- [EXERCISE DETAILS]
Answer these questions using the wedding homily:
1. Who delivered the homily?
2. What does the homily name as the couple's noble purpose?
3. What did the couple describe as the "lifeblood of marriage"?

- [EXTRACTED TEXT]
^^^^

Michael Raguso-Minerva Ahumada Torres wedding (28 Dec 2010)
Tob 8. 5-7; Ps 103; Col 3. 12-17; Mk 10. 6-9
Homily of Fr. Paul Panaretos, S.J.
For the World and for Each Other
Minerva and Michael, today you inaugurate your noble purpose in life. St. Paul offers practical advice, and Jesus elevates the practical to align with the divine desire for you. First, my word about your noble purpose. While marriage is a human vocation, you recognize that it is also more. Sharing your vows with each other in the presence of this faith community indicates you recognize marriage participates in the life of God, which flowed into you at your baptisms.
Catholic marriage acknowledges that. Its rite begins to testify to that, as you and your guests will shortly hear: “Michael and Minerva,” I will begin, “Christ Jesus has already consecrated you in baptism and now he enriches and strengthens you by [this] sacrament” for your married life together “in mutual and lasting fidelity.”1 What is the hallmark of mutual and lasting fidelity? It is your noble purpose: to receive each other’s love.
Giving love is much easier than receiving love. One reason is that when I show love I am in control. When I receive another’s love, I am not in control. The temptation exists when I show love to get something, to influence another or to be noticed. Receiving love—from the smallest kindness to another sharing in my joy or sorrow—happens to me as I am, deserving or not.
I mention receiving love to deepen your convictions and awareness about the mutual operation of forgiveness and love in your married life together. They are, as you described them to me, the “lifeblood of marriage” and your “tools” to make your life together thrive. Our Christian lives remind us that God loves us first.

^^^^

[Stored data]
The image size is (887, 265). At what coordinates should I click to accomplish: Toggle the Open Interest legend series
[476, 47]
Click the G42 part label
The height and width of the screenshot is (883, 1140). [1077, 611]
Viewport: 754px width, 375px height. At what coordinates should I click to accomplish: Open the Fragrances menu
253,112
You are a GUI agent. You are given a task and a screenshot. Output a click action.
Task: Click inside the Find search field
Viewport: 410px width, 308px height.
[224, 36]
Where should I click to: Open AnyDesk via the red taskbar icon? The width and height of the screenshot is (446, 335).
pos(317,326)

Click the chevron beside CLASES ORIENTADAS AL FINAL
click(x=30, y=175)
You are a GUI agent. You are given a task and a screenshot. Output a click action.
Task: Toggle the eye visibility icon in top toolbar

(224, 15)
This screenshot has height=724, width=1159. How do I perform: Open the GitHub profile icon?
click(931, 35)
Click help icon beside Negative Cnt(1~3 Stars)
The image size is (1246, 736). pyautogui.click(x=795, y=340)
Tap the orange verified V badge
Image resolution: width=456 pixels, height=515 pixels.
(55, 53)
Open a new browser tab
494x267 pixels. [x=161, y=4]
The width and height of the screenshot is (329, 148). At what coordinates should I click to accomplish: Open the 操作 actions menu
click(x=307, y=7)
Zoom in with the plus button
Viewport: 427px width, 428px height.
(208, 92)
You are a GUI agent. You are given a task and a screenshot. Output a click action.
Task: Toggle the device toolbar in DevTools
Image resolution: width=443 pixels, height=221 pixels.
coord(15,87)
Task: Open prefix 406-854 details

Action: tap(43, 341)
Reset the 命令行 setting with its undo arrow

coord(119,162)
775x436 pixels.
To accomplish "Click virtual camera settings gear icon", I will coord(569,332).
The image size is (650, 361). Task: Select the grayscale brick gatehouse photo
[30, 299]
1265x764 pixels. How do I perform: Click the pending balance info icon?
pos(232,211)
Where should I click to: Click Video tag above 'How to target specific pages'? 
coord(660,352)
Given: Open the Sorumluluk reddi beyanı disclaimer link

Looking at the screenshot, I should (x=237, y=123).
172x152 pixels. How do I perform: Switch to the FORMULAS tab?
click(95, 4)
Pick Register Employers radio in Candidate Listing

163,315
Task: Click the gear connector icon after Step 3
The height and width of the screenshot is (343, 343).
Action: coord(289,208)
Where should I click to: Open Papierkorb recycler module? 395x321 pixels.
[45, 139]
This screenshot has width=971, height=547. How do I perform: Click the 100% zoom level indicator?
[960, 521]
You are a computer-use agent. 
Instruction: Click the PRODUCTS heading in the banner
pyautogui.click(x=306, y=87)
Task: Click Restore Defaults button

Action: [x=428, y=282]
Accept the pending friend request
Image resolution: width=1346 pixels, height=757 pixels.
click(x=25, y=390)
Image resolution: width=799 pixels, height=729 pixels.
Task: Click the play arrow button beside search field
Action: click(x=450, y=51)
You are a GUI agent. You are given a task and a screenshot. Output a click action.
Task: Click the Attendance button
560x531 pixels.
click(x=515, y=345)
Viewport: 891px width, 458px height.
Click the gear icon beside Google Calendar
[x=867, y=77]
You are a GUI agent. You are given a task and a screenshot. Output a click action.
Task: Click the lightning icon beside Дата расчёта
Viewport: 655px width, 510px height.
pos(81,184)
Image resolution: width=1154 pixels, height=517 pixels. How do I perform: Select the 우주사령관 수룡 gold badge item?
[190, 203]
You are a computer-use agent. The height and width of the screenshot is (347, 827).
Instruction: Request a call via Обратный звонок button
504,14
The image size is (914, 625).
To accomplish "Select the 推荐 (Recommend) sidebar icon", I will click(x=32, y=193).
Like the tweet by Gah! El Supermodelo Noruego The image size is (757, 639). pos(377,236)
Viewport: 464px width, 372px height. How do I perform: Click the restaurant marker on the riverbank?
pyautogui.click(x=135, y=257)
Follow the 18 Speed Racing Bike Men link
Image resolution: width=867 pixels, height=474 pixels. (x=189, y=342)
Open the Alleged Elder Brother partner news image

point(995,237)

^^^^

- [FINAL ANSWER]
1. Fr. Paul Panaretos, S.J.
2. To receive each other's love.
3. The mutual operation of forgiveness and love.